Copy the data word for word, beginning at the line containing "At what coordinates" and continuing through the line containing "tap(534, 31)", both lines included. Omit any picture.

[START PROVIDED INFORMATION]

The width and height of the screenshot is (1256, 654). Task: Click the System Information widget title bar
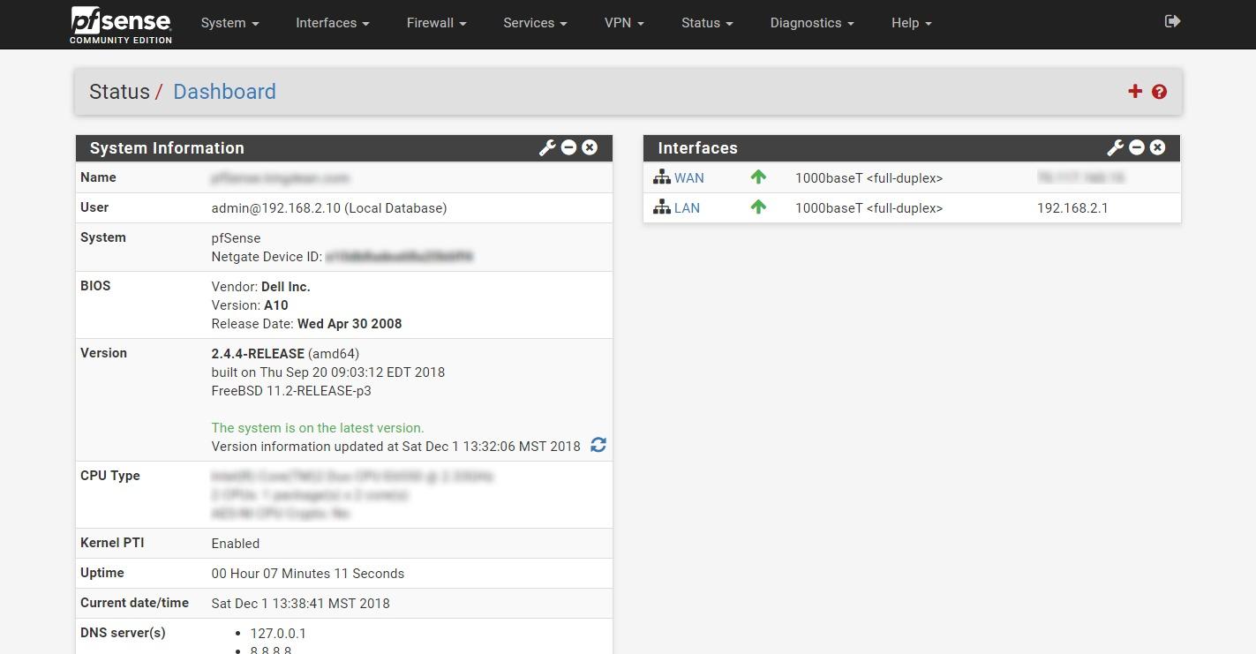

[END PROVIDED INFORMATION]
[START PROVIDED INFORMATION]

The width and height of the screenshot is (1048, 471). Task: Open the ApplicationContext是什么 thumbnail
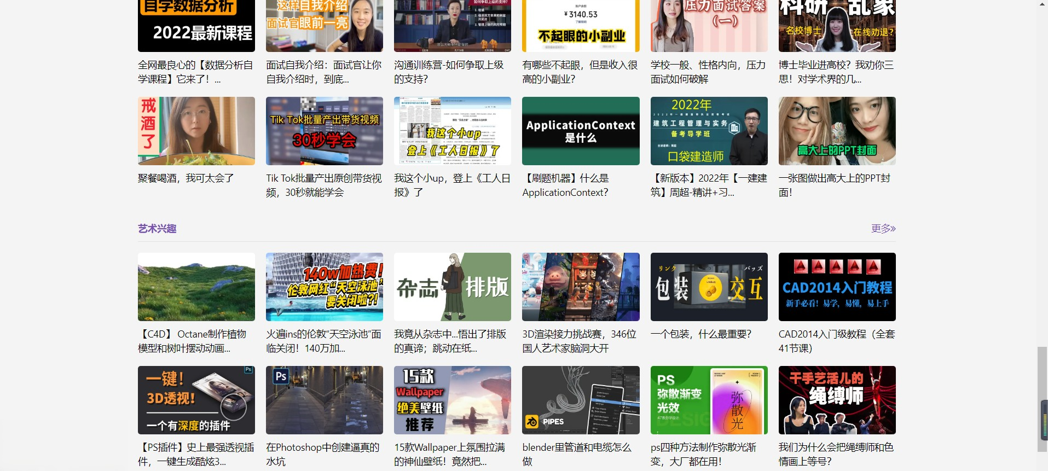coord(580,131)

[END PROVIDED INFORMATION]
[START PROVIDED INFORMATION]

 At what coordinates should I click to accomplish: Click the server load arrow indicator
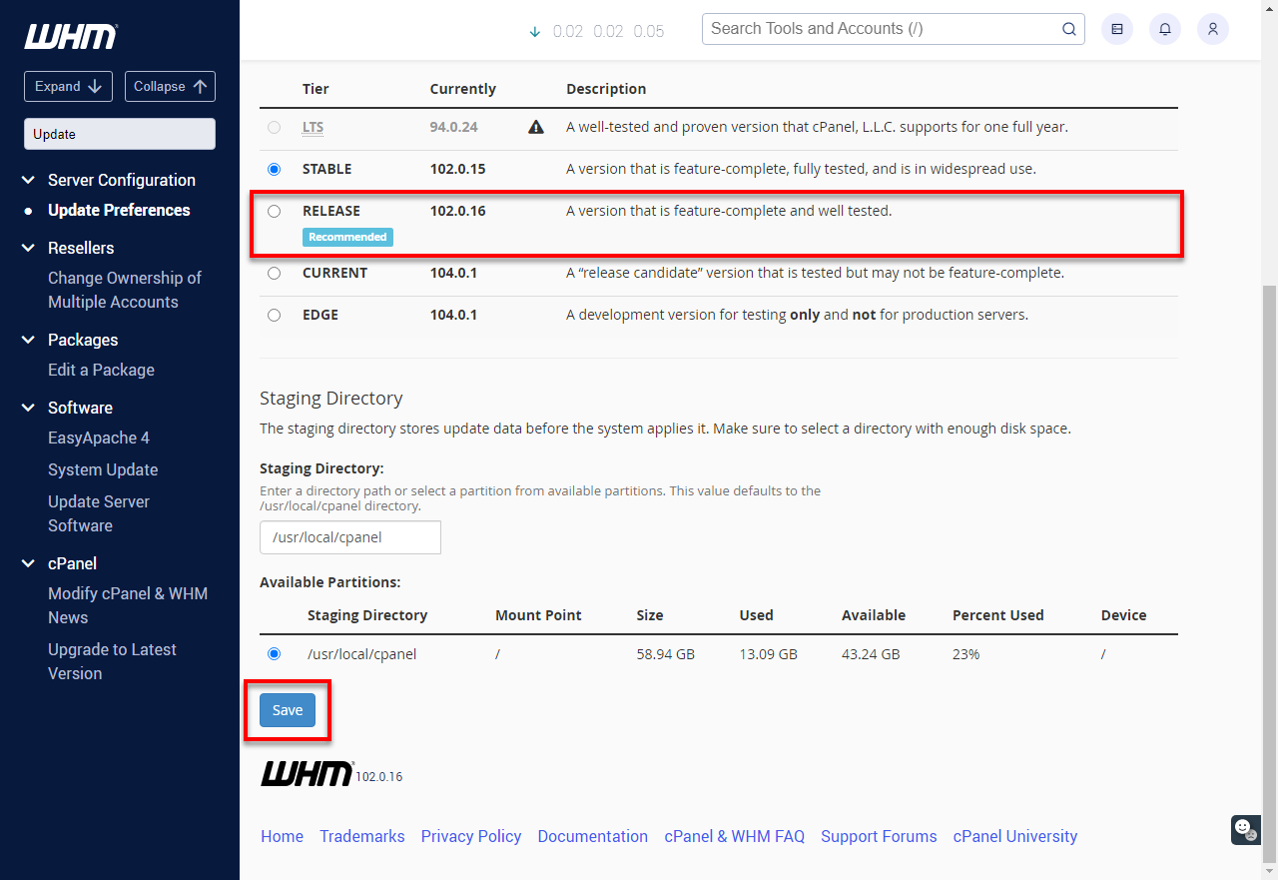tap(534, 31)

[END PROVIDED INFORMATION]

■ **RIGHT ANSWER**
 At what coordinates should I click to accomplish: Click the server load arrow indicator
tap(534, 31)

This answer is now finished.